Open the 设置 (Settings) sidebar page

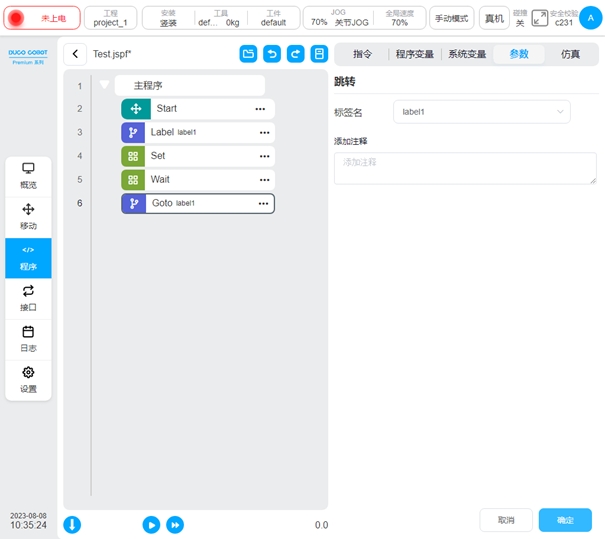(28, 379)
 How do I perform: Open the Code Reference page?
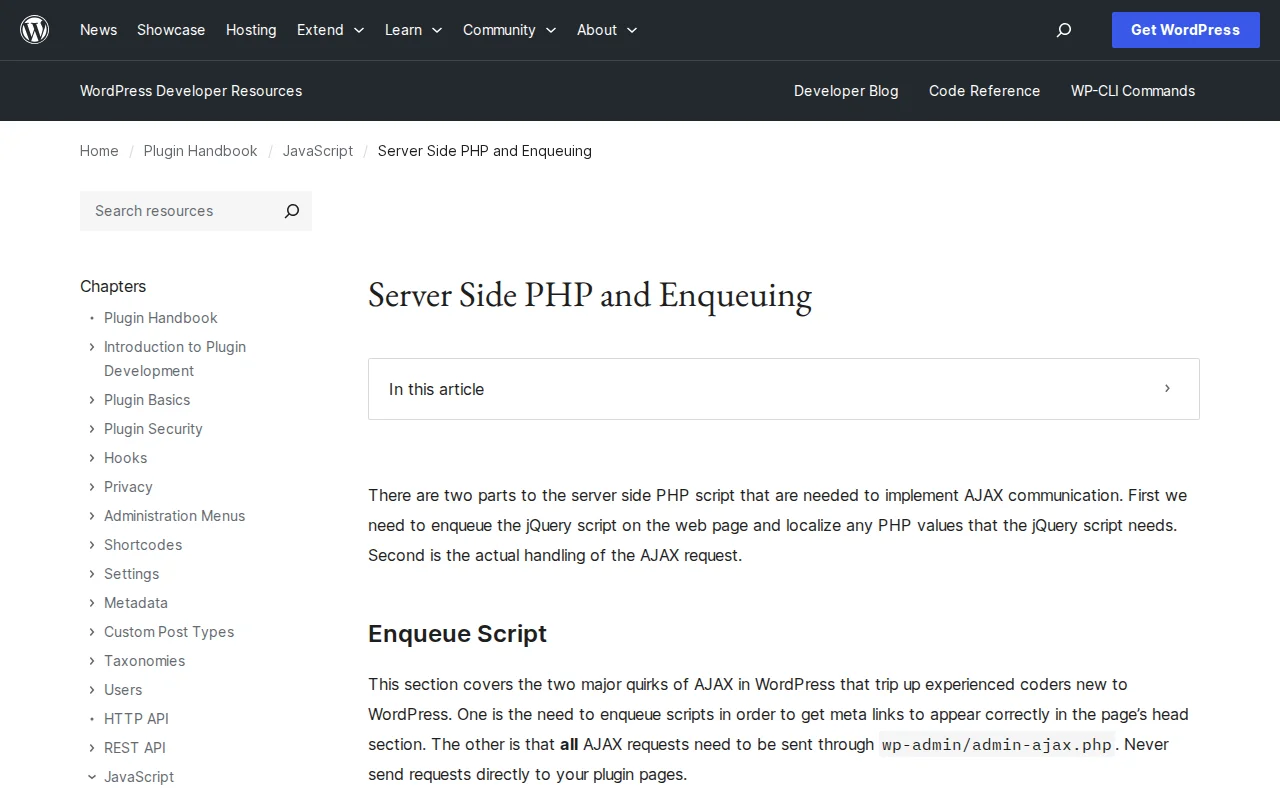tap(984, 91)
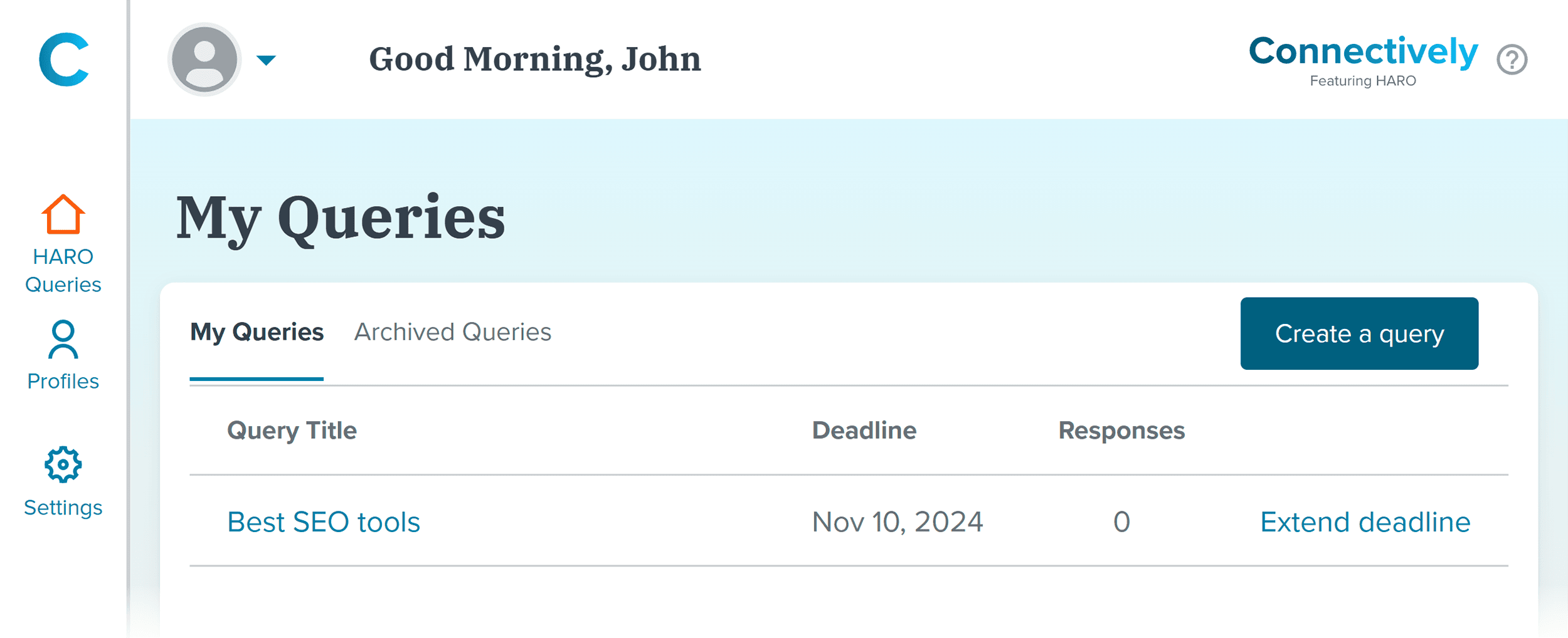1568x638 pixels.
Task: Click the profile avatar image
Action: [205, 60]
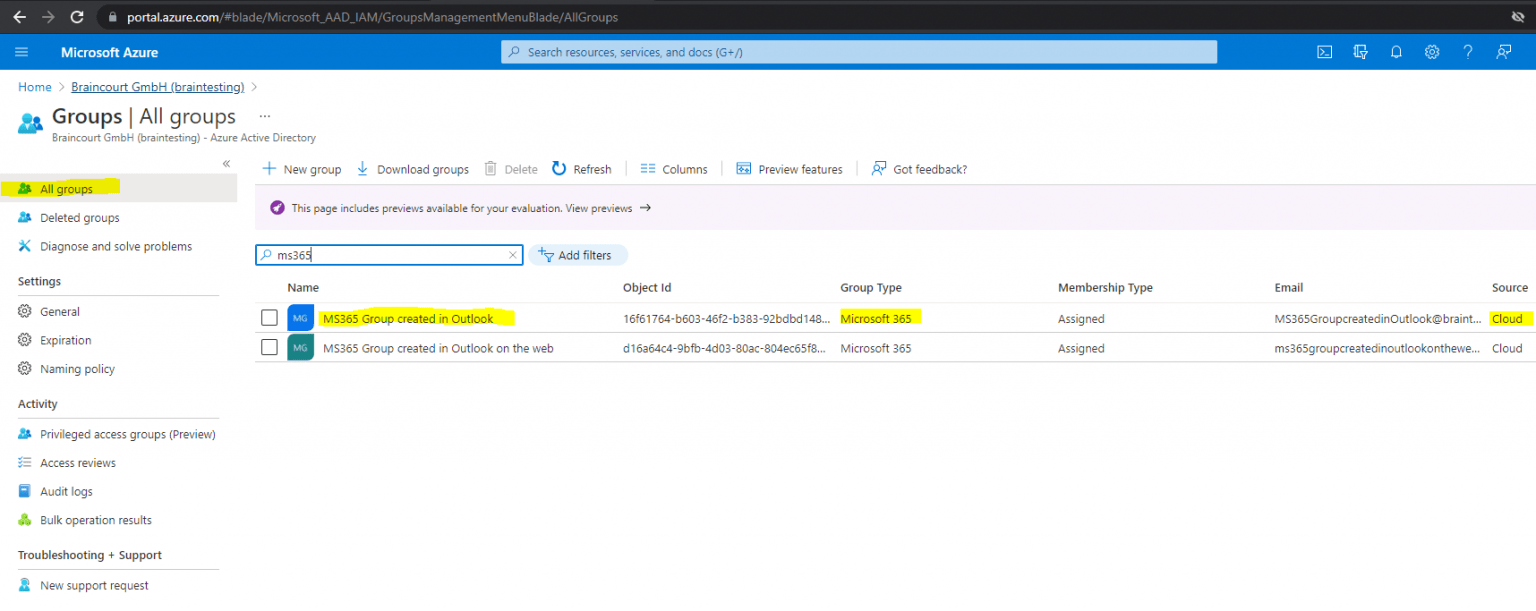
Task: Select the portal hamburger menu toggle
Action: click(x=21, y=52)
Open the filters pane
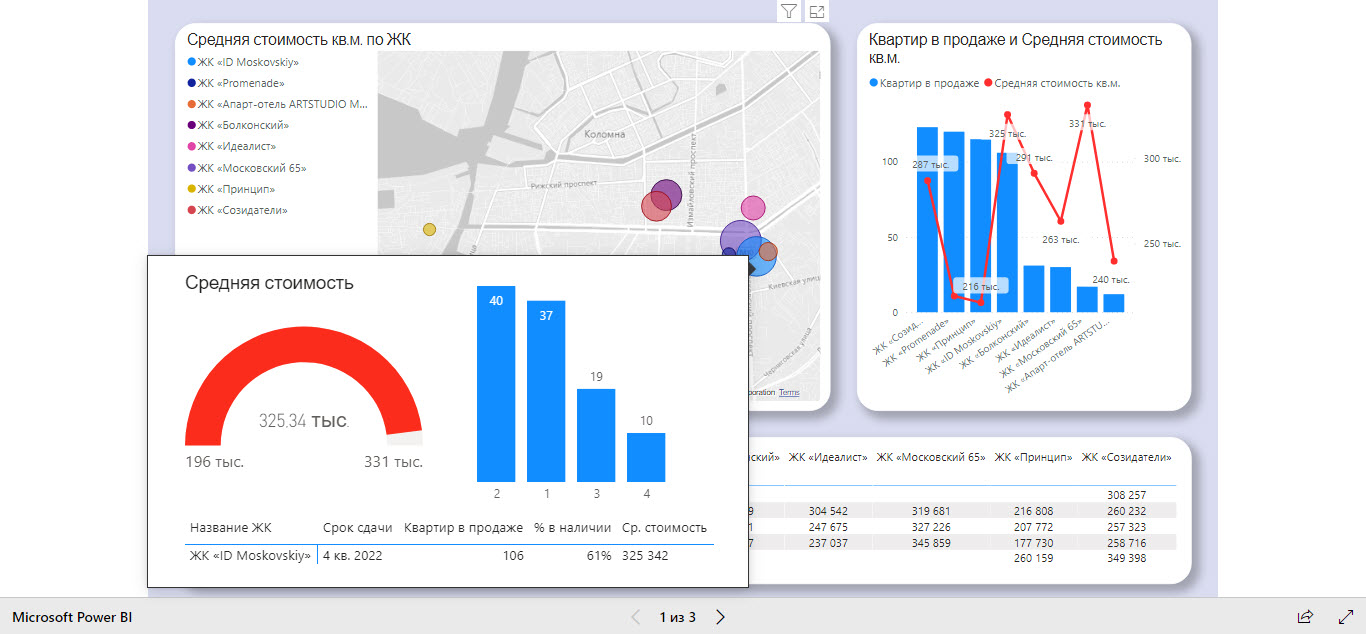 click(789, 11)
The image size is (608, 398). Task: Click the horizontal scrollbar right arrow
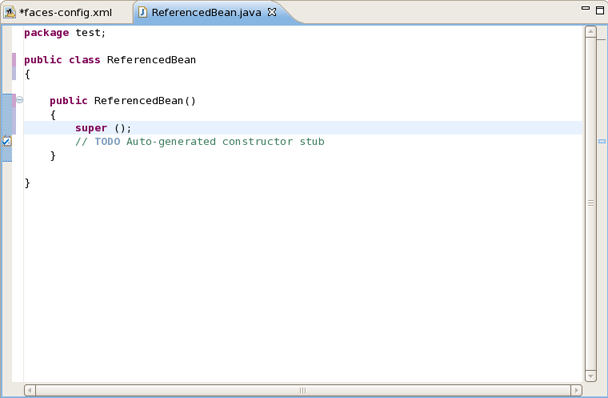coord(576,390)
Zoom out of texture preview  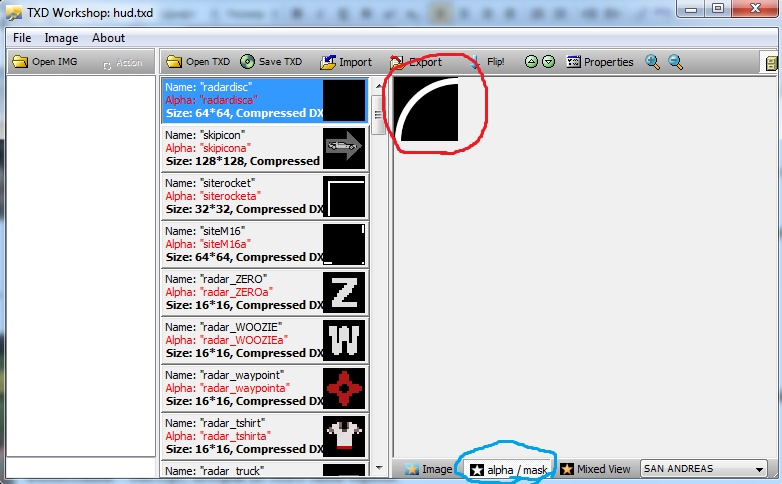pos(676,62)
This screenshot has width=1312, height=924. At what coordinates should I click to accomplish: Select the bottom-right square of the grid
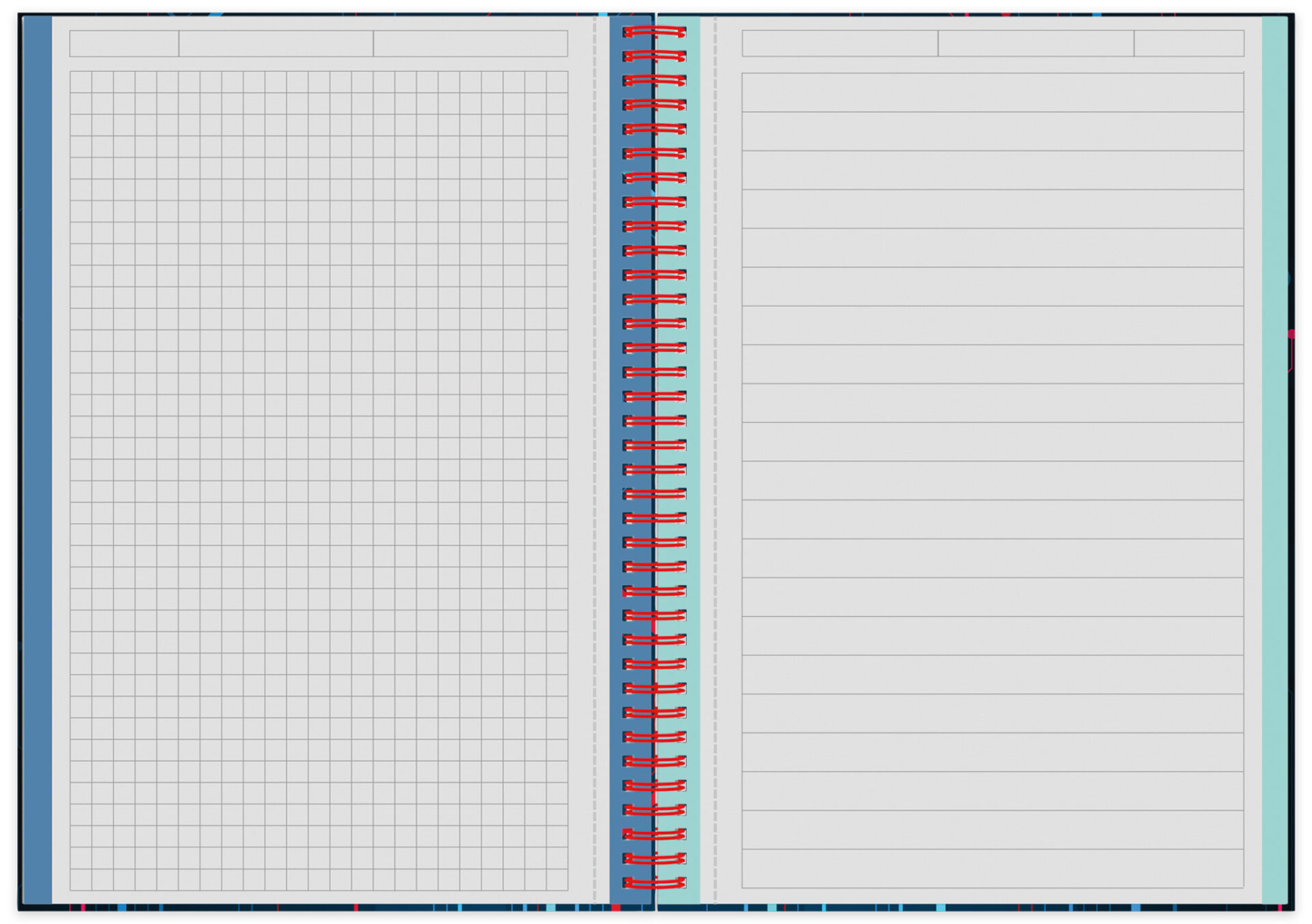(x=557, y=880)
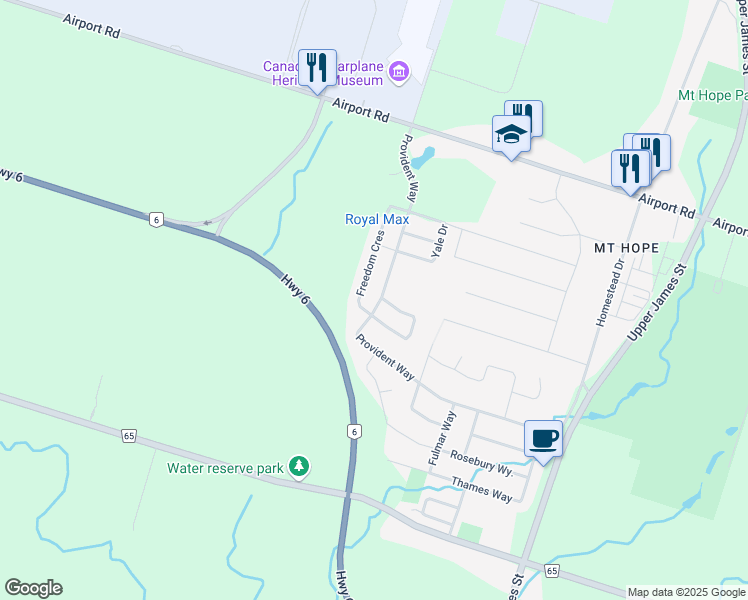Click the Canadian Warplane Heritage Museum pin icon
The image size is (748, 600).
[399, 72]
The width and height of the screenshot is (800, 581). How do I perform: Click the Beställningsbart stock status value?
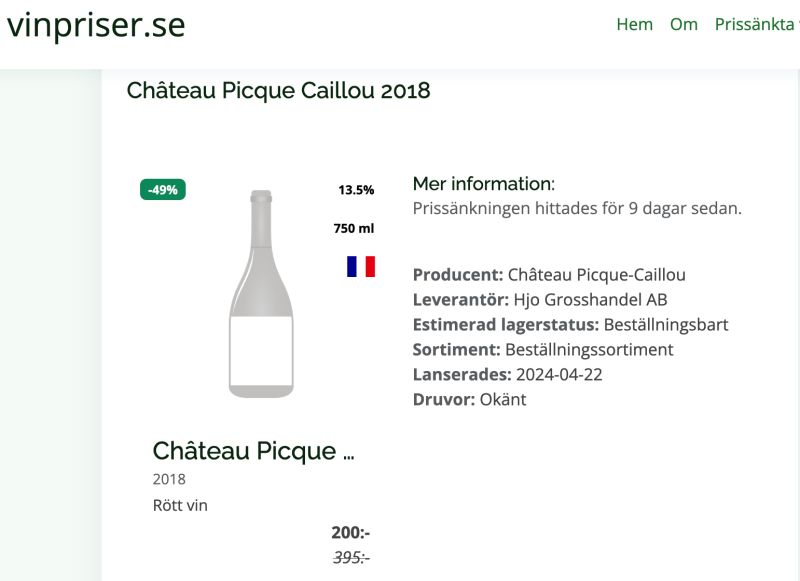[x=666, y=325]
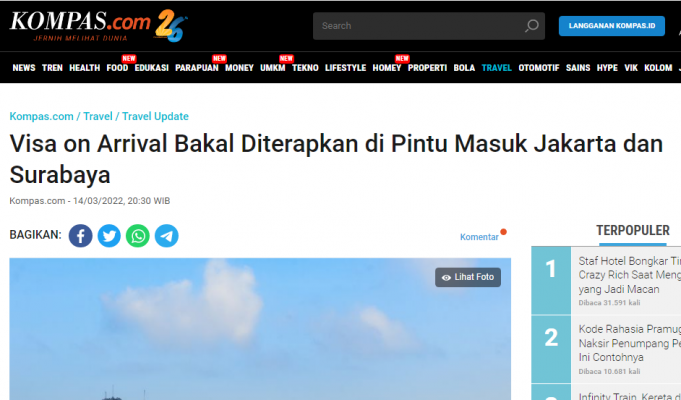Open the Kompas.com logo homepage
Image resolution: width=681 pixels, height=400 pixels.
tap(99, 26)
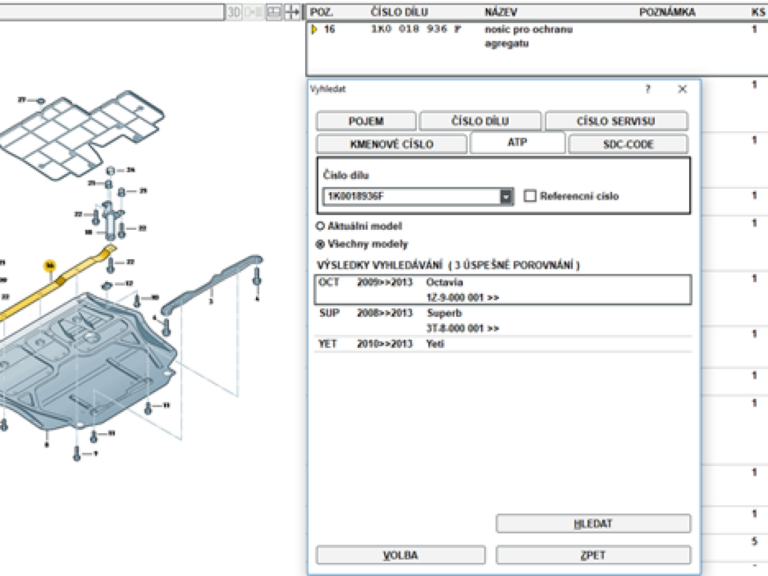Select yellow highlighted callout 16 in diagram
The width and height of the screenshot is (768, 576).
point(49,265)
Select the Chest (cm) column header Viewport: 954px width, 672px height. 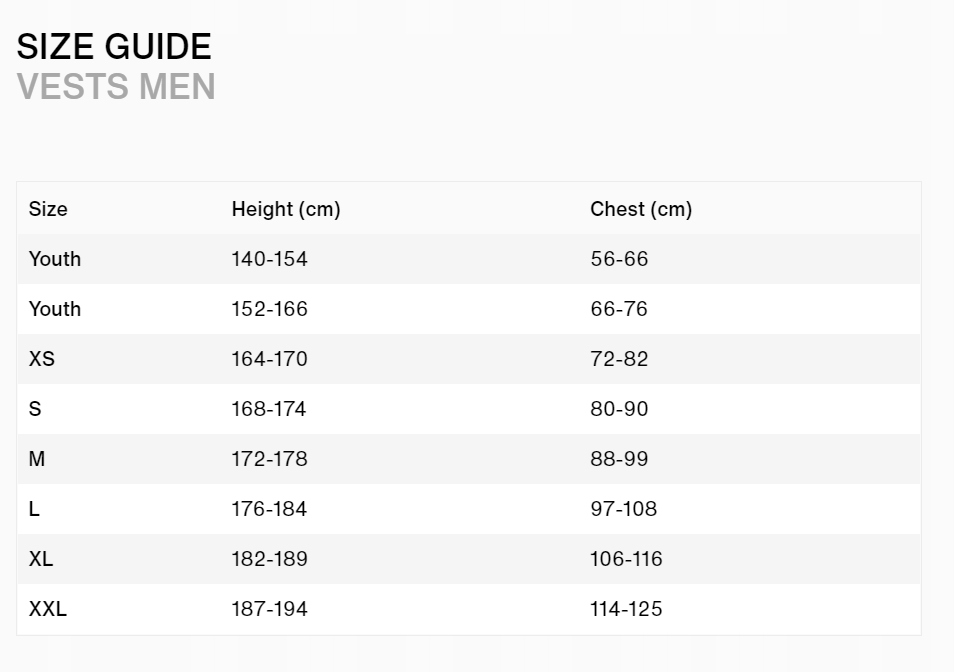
= = = = = = =
# Description of the task
Please restate exactly the lines from the one containing "This screenshot has" down to the end of the material, both ends kept, and do not include the pictures.

# Result of the exercise
This screenshot has width=1312, height=924. At what coordinates should I click to accomplish: Select the bottom-right square of the grid
(x=557, y=880)
Click the Canadian Warplane Heritage Museum pin icon
The image size is (748, 600).
[399, 72]
The width and height of the screenshot is (800, 581). How do I perform: Click the Beställningsbart stock status value?
[x=666, y=325]
Open the Kompas.com logo homepage
Image resolution: width=681 pixels, height=400 pixels.
tap(99, 26)
Select yellow highlighted callout 16 in diagram
The width and height of the screenshot is (768, 576).
point(49,265)
Select the Chest (cm) column header Viewport: 954px width, 672px height. 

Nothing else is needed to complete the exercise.